_Exercise tasks_.
(1) In the MaTouch tutorial, what resolution does the board's display have?
(2) List every item in the Supplies section of the MaTouch tutorial, covering both hardware and software.
(3) Copy word for word the part of the MaTouch tutorial that opens with the words containing "Initializes the OpenAI" and closes with "on recognized text.".

━━━━━ Text ━━━━━

MaTouch Work With Open Ai & ChatGPT
by Lan_Makerfabs in Design > Software
197 Views, 2 Favorites, 0 Comments
MaTouch Work With Open Ai & ChatGPT
      The MaTouch AI ESP32S3 2.8" TFT ST7789V board integrate I2S voice input/I2S speaker/ 3 million camera OV3660/ 320*240 resolution display, with ESP32S3 strong processor& Wifi ability, to make this board a good tool/platform for AI development with ESP32.
Recently, we successfully connected the MaTouch AI 2.8" board to OpenAI, enabling real-time voice interaction. With just your voice, you can talk directly to the device — it listens, understands, thinks, and responds with natural speech output.
Supplies
Hardware:
- MaTouch AI ESP32S3 2.8" TFT ST7789V*1
 - Type-C USB Cable*1
 
Software:
- ESP-IDF Development Environment
 - OpenAI API Key
 
What Is Open Ai?
      OpenAI provides a powerful suite of AI models capable of understanding natural language, generating human-like responses, it integrates STT, TTS, and access to AI APIs. By integrating OpenAI’s API, developers can easily bring intelligent conversational abilities into embedded systems -- turning traditional hardware into truly “smart” devices.
How to Implement in MaTouch?
      The MaTouch AI board communicates with OpenAI through three major steps: Speech-to-Text (STT) -- AI model model (GPT) -- Text-to-Speech (TTS).
- Speech-to-Text (STT)
 
The user’s voice is recorded through the microphone and sent to OpenAI’s ’s STT model, which converts the audio into accurate text in real time.
- AI model Processing (GPT)
 
The recognized text is transmitted to OpenAI’s AI model(Such as GPT-3.5). The model understands the context and generates a response.
- Text-to-Speech (TTS)
 
The AI-generated text is sent to OpenAI’s TTS model, which produces a voice response. The MaTouch AI board then plays this voice output through the I2S speaker.
Set Up the ESP-IDF Development Environment
      Before you begin, please ensure that esp-idf is installed on your computer. If not, click Get Started with esp-idf to complete the installation.
Get Open AI API Keys
      
      
      
      
      
      
      
      
      - Sign in or register on the OpenAI platform.
 - Click Start building, fill in the relevant information.
 - Enter the project name and key name. You may also use the default.
 - Copy your key and click “Continue”.
 - Please ensure your account has sufficient funds; otherwise, the key will not function.
 - You can return to the overview page, click the Settings button, and view the API information.
 
How the Code Works?
ai_task() is the core function that implements the entire AI dialogue system, completing:
- 1.Speech-to-Text (STT)-- Sends audio recorded by the microphone to OpenAI to obtain text results.
 - Language Understanding and Generation-- Passes the recognized text to the GPT model to generate a brief response.
 - Text-to-Speech (TTS)-- Converts the GPT response back into speech and plays it aloud.
 
Key part of the code
- Create the OpenAI client.
 
Initializes the OpenAI client using your API key. This client handles all communication with the OpenAI cloud services.
- Create functional modules
 
Audio Transcription (STT) – Converts recorded speech into text.
Chat Completion (GPT) – Generates a response based on recognized text.
Audio Speech (TTS) – Converts the response text back into speech.

━━━━━ Supplied entries ━━━━━

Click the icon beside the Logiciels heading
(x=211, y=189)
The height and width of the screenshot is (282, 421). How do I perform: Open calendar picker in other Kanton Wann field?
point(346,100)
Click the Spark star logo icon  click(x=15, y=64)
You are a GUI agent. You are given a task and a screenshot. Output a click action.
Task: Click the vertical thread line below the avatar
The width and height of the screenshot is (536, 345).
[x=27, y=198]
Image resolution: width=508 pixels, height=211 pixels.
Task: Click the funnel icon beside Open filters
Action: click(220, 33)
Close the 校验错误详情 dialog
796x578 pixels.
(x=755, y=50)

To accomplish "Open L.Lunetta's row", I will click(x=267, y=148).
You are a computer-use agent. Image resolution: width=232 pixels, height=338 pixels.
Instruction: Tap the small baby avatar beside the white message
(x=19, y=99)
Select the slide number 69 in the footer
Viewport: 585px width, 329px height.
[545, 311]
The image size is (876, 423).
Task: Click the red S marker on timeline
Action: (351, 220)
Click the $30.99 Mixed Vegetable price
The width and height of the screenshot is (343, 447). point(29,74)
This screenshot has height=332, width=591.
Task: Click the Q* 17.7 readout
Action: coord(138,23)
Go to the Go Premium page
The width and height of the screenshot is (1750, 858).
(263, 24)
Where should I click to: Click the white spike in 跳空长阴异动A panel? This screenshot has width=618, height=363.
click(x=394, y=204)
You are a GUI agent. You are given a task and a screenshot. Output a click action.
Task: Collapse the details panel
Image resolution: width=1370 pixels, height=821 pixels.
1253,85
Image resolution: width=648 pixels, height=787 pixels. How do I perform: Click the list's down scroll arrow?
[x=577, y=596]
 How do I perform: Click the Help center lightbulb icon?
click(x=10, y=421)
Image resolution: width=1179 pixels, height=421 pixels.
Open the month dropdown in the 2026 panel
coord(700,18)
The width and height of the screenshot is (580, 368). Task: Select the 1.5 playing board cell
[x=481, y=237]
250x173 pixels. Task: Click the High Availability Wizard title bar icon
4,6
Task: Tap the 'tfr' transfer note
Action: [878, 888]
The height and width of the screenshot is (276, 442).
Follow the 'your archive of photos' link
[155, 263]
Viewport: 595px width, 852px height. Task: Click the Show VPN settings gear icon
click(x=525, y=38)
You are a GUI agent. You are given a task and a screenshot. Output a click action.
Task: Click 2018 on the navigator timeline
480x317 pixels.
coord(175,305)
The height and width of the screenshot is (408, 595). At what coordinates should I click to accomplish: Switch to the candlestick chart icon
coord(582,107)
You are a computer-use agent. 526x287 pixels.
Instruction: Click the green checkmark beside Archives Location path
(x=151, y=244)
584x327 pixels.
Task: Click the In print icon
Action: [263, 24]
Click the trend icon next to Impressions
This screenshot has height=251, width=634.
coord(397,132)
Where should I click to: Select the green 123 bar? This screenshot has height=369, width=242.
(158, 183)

━━━━━

_Answers below_.
(1) 320*240

(2)
- MaTouch AI ESP32S3 2.8" TFT ST7789V*1
- Type-C USB Cable*1
- ESP-IDF Development Environment
- OpenAI API Key

(3)
Initializes the OpenAI client using your API key. This client handles all communication with the OpenAI cloud services.
- Create functional modules
 
Audio Transcription (STT) – Converts recorded speech into text.
Chat Completion (GPT) – Generates a response based on recognized text.